Frank und Dieter sind für uns zu diesem Zeitpunkt nicht zu erreichen. Es reicht nur für ein Foto mit Robert Lugar. Irgendwie demütigend.

Was bleibt von so einem Abend? Erst einmal 25.000 Euro für schwerkranke Kinder (alleine Dieter Bohlens Gage lag jenseits der 100.000). Man muss Frank Stronach diese zutiefst nordamerikanische, meritokratische Attitüde zugutehalten: österreichische Selbstverständlichkeiten wie Parteibuch, Stallgeruch und Herkunft spielen im Denken des steirischen Werkzeugmachers keine Rolle.

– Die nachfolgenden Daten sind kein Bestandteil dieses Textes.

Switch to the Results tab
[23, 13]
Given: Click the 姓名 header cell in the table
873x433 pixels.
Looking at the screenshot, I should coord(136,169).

Auch glaube ich ihm aufs Wort, dass er in Sachen Korruption völlig unanfällig wäre. Ihm geht es einzig und allein um Nachruhm. "Legacy", wie er wohl sagen würde. Ins Geschichtsbuch eingehen als einer, der wie kein zweiter österreichischer Unternehmer der jüngeren Geschichte "Löhne bezohlt hot" und, nochamol, "wos von der Weadschoft versteht". Reicht das? Schwimmen Stronach-Wähler gegen den Strom und bekommen Muskeln? Oder mit ihm und sind fast tot?

Wir können es nur mit Dieter Bohlen halten, der, als er von der Bühne ging, sagte: "Vielen Dank. Ich mach sowas nie wieder."